After a stop for a coffee in a garden overlooking the National Theatre, we walked to the Stalinist centre - with the Presidential palace and its good-looking young guards looking bored while being photographed by tourists (guess they choose the best looking boys for this role, and maybe they later pursue a career in modelling, after all the experience of being photographed looking bored) and the massive Communist Party building.
In the courtyard of the Presidential Palace - whose building is oddly shared with a Sheraton hotel - there stands the beautiful medieval church of Saint George Rotunda, where a mass was taking place, officiated by a priest that looked straight out of a Dostoiewsky novel.
Then we visited the wonderful Archeological Museum, housed in an ancient mosque, and filled with beautiful artifacts from Thracian, Roman and Medieval times. Thracian gold, lots of Greek and Roman depictions of the Thracian rider, the mythical local hero still depicted in coins, and medieval icons and paintings.

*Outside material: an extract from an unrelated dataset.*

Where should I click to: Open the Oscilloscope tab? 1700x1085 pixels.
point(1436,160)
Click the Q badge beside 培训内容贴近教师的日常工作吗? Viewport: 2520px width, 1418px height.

The Russian Church is another beautiful building, a kind of small and colourful jewel, both on the outside and the inside. On the darkened interior, in a side apse, a surrealistic detail: an ironing board with an old electrical iron on top. I would like to have photographed it, but "no photos allowed", so I respectfully didn't, which was a pity. But one felt taking this kind of instructions seriously - something that impressed me in all these Bulgarian churches was the apparent high degree of piousness of the people: they made queues to cross themselves in front of the icons, one by one, bending down to kiss them, and not only little old ladies but also young girls and young men. Guess the long period under Communism, when religion was persecuted, made it look desirable and that's why now people are so much into it.
After all that sightseeing, we had a wonderful dinner of grilled meats and salads, and the next day took the subway to visit the Socialist Art Museum. It's very interesting, with all the Stalinist statues in the garden, the big red star that used to stand atop the Party building and the "revolutionary" paintings.
The Zensky Pazar - the Ladies' Market - is a wonderful street market, with fine looking vegetables sold by women and men who don't speak English; we bought some delicious grapes and enjoyed the hubbub of an old-fashioned European market.
Then we visited the synagogue, a really impressive Jewish temple, lavishly decorated.
The train trip to Plovdiv was not very interesting, mostly sunflowers' plantations. But Plovdiv, the ancient Philipopolis, is a very nice town. There are some very interesting Roman ruins, and the Old Town features beautiful buildings with Ottoman influence, with the protruding balconies.
There are Orthodox churches - the Saints Constantin and Helena is stunning - and mosques and café terraces with lovely kittens asking for food and Roman ruins and mosques.
So I really liked Bulgaria, where men dress mostly in black, food is great and people are waking up to the outside influence after a long isolation - in vain did we look for banitzas in the cafés that lined the lively streets (we only found them on the subway foodstalls); what the locals ate everywhere was pizza! Guess it will take a while before they discover that the local staples will be highly looked after by tourists, and then everywhere will bloom "gourmet" and "boutique" places, as has happened in Lisbon. Until then, let's enjoy a genuine and lively Bulgaria that lives mostly for itself and not for sale.